S’il y a un défi auquel les entreprises burundais font face, c’est bel et bien le manque des devises. Cette pénurie entrave les activités entrepreneuriales et rend défavorable le climat des affaires au Burundi. Notre collègue Franck-Arnaud Ndorukwigira parle d’un défi qui devrait être relevé à tout prix pour l’intérêt général.  

Selon les rapports trimestriels de la politique monétaire de la banque centrale, les réserves en devises ont fortement diminué ces quatre dernières années. Elles sont passées de 317,26 millions USD en janvier 2015 à 59,3 millions USD en septembre 2018. Cette diminution a entraîné dans sa chute, le taux de couverture des importations des biens et services qui est passé de 4,1 mois à 0,8 mois. 

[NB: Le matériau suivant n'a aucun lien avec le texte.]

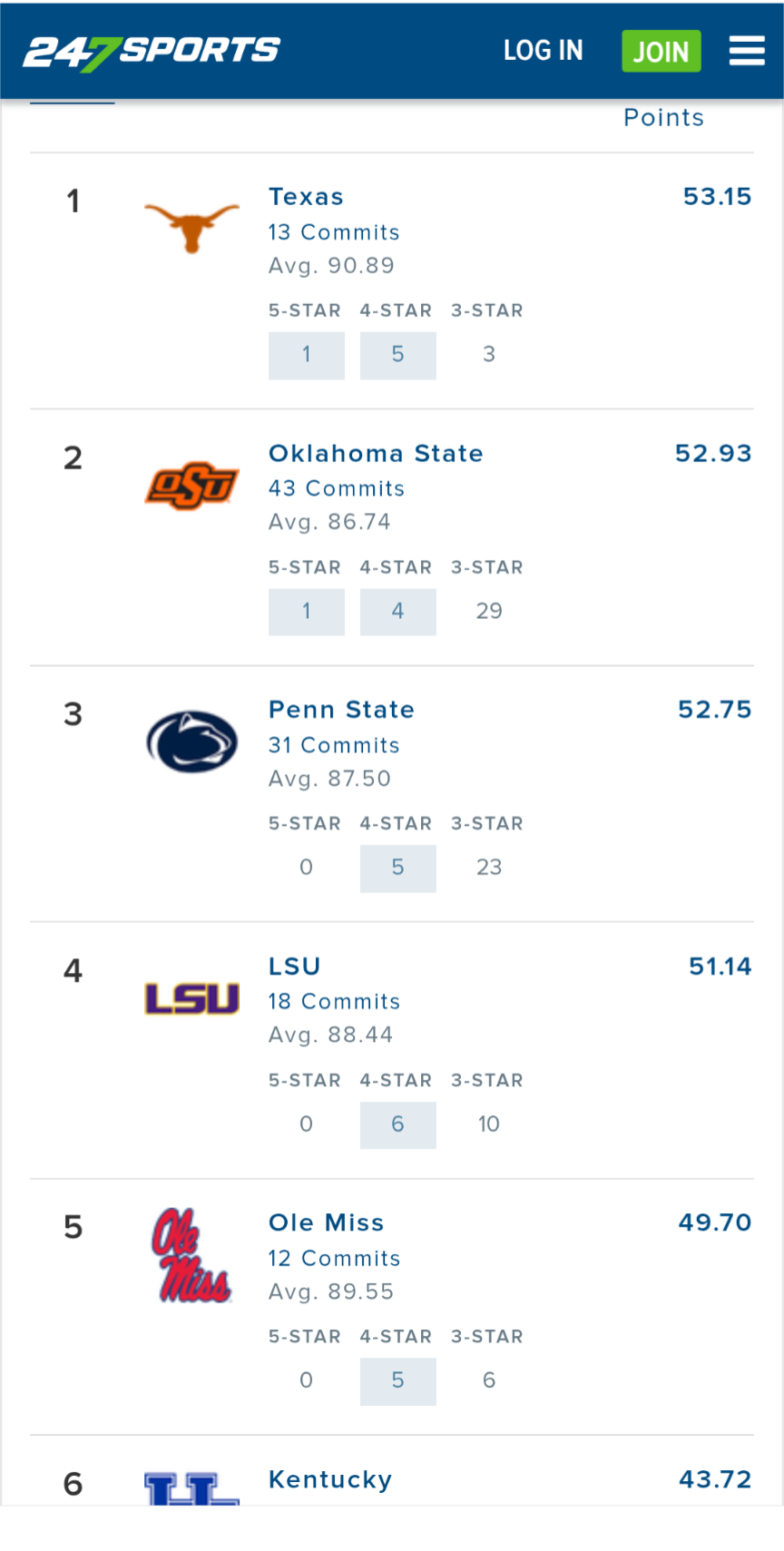Open the hamburger menu icon

pos(747,51)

Malgré cette baisse, il n’y a même pas d’espoir de voir la situation se redresser. Le pays n’espère ni augmenter, ni maintenir la quantité de devises qu’il détient. 

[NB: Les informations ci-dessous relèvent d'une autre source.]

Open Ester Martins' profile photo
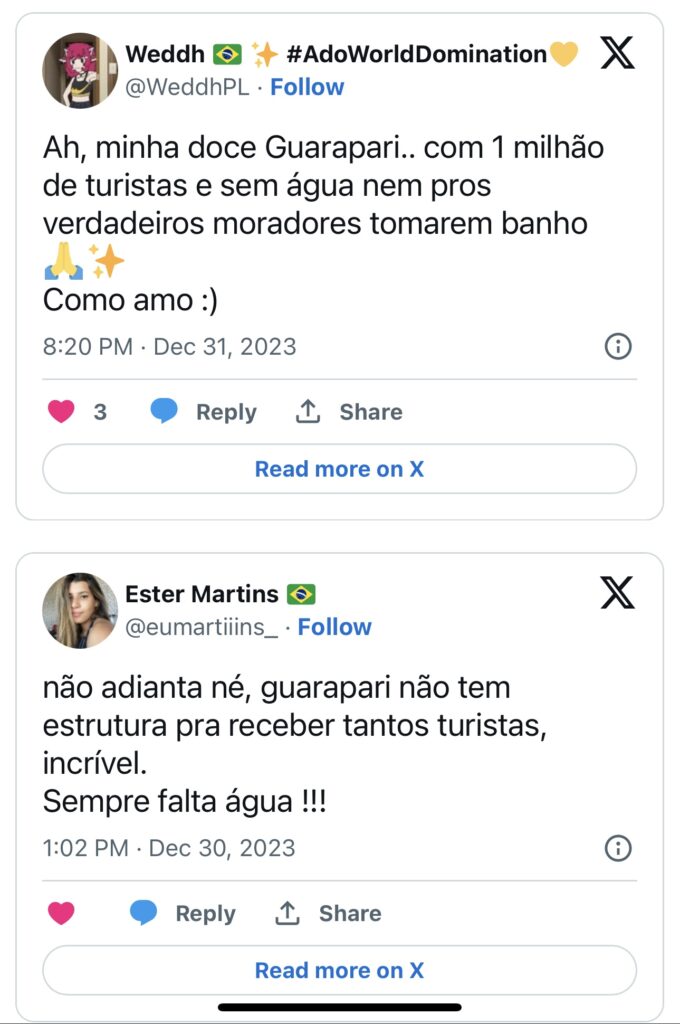Image resolution: width=680 pixels, height=1024 pixels. (x=80, y=610)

En effet, pour l’année budgétaire 2019/2020, les projections «réserves officielles de change» n’apparaissent nulle part dans le projet de loi des finances adoptée le 29 mai par l’Assemblée nationale. Ce qui signifie que l’Etat ne prévoit mettre aucune devise dans son coffre.   

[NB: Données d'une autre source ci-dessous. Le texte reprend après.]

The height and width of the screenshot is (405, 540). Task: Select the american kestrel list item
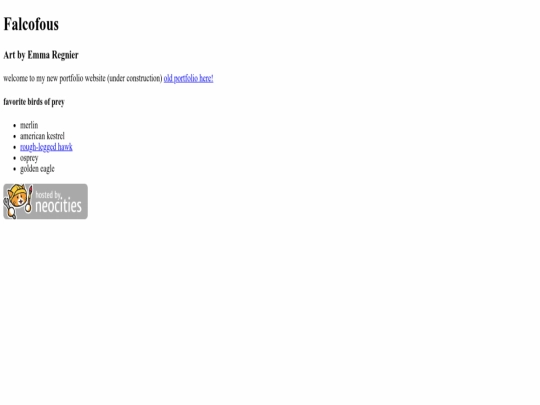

Les entreprises asphyxiées

Ce mouvement spéculateur, couplé avec l’absence des réserves de change dans la loi des finances 2019/2020, constitue une source d’incertitude pour les entreprises burundaises. Déjà, les restrictions dans l’accès aux devises les affectent lourdement. Pas mal d’entreprises éprouvent des difficultés à s’approvisionner en équipements ou en matières premières.

L’exemple est la Brarudi. Par manque de devises, l’entreprise peine à s’approvisionner en matières premières, et par conséquent certaines boissons comme Amstel bock disparaissent. 

Même son de cloche pour Albert, commerçant grossiste de Ngozi. Voulant se rendre à Mombassa pour récupérer ses importations, il se plaint que la banque n’arrive pas à lui procurer les devises nécessaires. «On m’a expliqué que les devises disponibles sont privilégiées pour le carburant et les médicaments, oubliant qu’il y a d’autres besoin d’investissements », se désole-t-il.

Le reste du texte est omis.